The modules provide instruction on how to get to grips with the GATE toolkit for basic language processing, as well as more advanced techniques, and include a number of different scenarios, such as processing social media, hate speech and misinformation detection. They include modules both for programmers who want to further develop their own tools within the toolkit, and for non-programmers who want to just make use of existing tools. The modules teach not only the use of GATE itself, but also how to adapt it to one’s own needs (for example, to adapt English tools to a different language, or how to customise existing tools), and also the basic concepts around a number of language processing tasks including both low-level (tokenisation, POS tagging, parsing) to more sophisticated (information extraction, social media analysis, hate speech detection, misinformation detection), as well as how to interpret and integrate the results of the processing. Finally, it teaches programmers how to extend the toolkit itself, by adding new tools or integrating it into other systems.

 

Author(s)

  • Diana Maynard, Senior Research Fellow/course organiser
  • Prof. Kalina Bontcheva, course co-organiser
  • Ian Roberts, Xingyi Song, Mark A. Greenwood, Mehmet Bakir,  Johann Petrak, Ye Jiang (additional course material providers)
Department of Computer Science, Faculty of Engineering
University of Sheffield
Sheffield, UK
 

Description of the Training Materials

(Sub)discipline, topic, language(s)

Natural Language Processing; social sciences; digital humanities; computer science; corpus linguistics

Training materials are in English

Keywords Natural Language Processing; Machine Learning; GATE; social media analysis; disinformation; online abuse detection; Python; Deep Learning; information extraction; digital humanities; corpus linguistics; annotation
CLARIN resources GATE toolkit for language processing
Course URL https://gate.ac.uk/wiki/TrainingCourseFeb2021/
Structure and duration The course comprises eleven modules. Each module consists of slides and practical exercises. Hands-on materials (corpora, tools, ready-made applications etc.) and slides are provided on the website for download. The course is designed for both real-time teaching and for self-driven e-learning. Most modules are three hours long when taught by an instructor, though some are shorter. The modules can be mixed and matched depending on relevance, though some have prerequisites that are clearly explained. The real-time course is taught by members of the GATE team and some time is allocated for the participants to try out the exercises, while further exercises are designed to be carried out by the participants in their own time. Further exercises are optional and are graded so that participants can choose depending on their skills and interests. The split between teaching and exercises varies depending on the module, but is typically around 60% teaching and 40% practical exercises. Videos of the real-time course are made available to participants for later self-study. The course can also be followed as open access without formal teaching, as all materials are designed for self-study from the materials provided.
Target audience The course includes modules both for programmers who want to further develop their own tools within the toolkit and for non-programmers who want to just make use of existing tools, e.g. social scientists, humanities researchers. It is designed equally for students, academic researchers and researchers from industry who may want to use the tools in their work or business. For the introductory modules, no specific skills are required beyond basic IT competence. For some programming modules, knowledge of Java and/or Python is required.
Facilities required

All materials are provided, though students can also use their own corpora or tools additionally. The software is freely available for download and needs to be installed as part of the course. GATE will work with any operating system (Windows/Linux/Mac)
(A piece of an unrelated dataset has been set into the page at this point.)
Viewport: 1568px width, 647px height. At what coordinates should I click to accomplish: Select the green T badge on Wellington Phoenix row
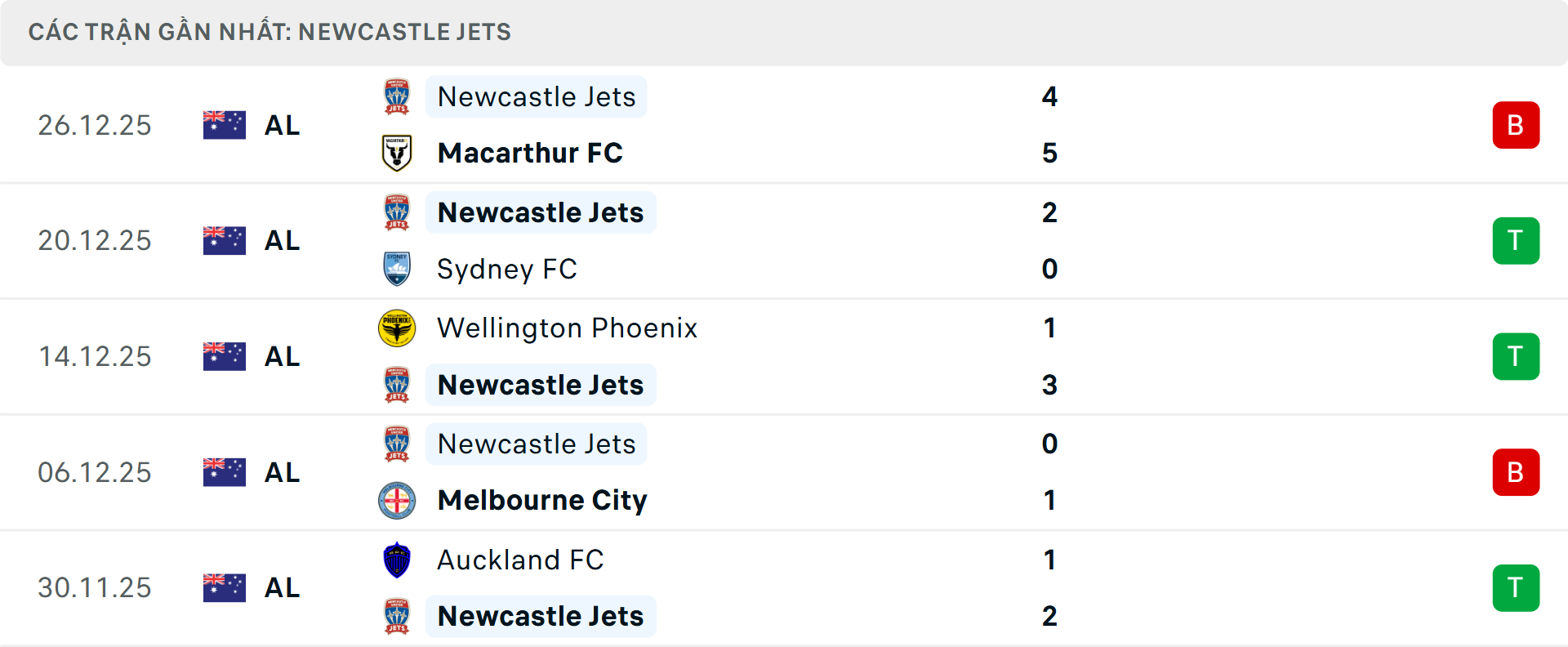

1. Java 8 or later - we recommend AdoptOpenJDK (best choice for Windows users) or Azul Zulu (in particular for new Apple Silicon Macs) but any compatible OpenJDK or Oracle JDK should work
3. A text editor. Please note that Word and Windows Notepad are NOT suitable (they are not always able to handle files that were created on Linux/Mac); The jEdit Programmer's Text Editor is a good Java-based cross-platform alternative.

 
Format

Online training course comprising eleven modules. Each module consists of slides and practical exercises. Hands-on materials (corpora, tools, ready-made applications etc.) and slides are provided on the website for download. The course is designed for both real-time teaching and for self-driven e-learning.
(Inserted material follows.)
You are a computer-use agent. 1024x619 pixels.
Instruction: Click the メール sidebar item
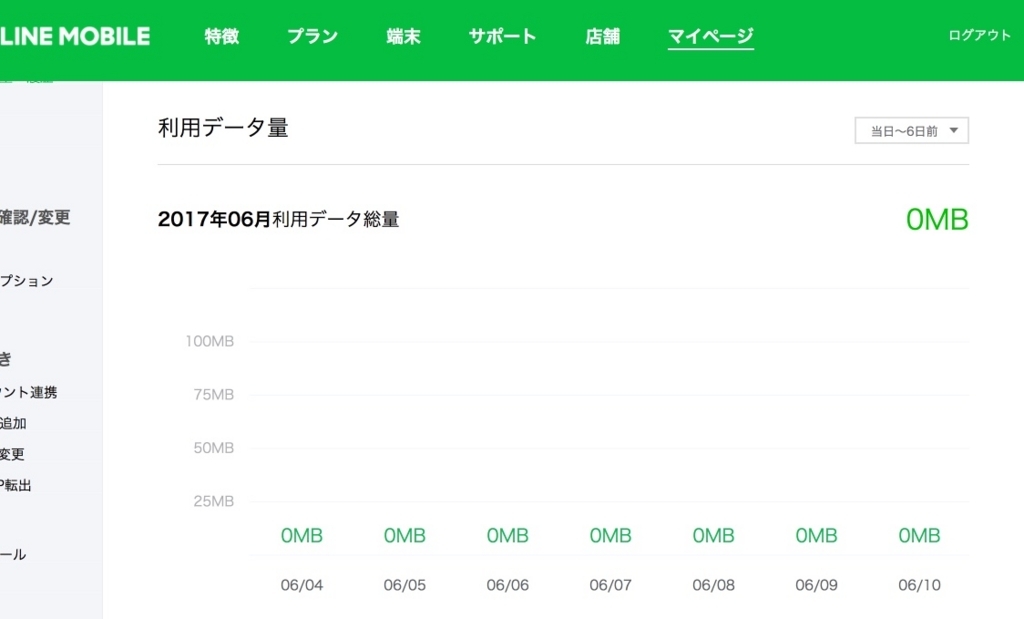click(x=15, y=554)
Course(s) in which the training material was used

In addition to the annual GATE training course, parts of the materials have been used in:

Licence and (re)use

The course materials are licenced under the Creative Commons Attribution-NonCommercial-ShareAlike Licence. Users are free to:

  • share – copy and redistribute the material in any medium or format
  • adapt – remix, transform, and build upon the material

We ask that the GATE team is acknowledged in any reuse of the material for teaching purposes.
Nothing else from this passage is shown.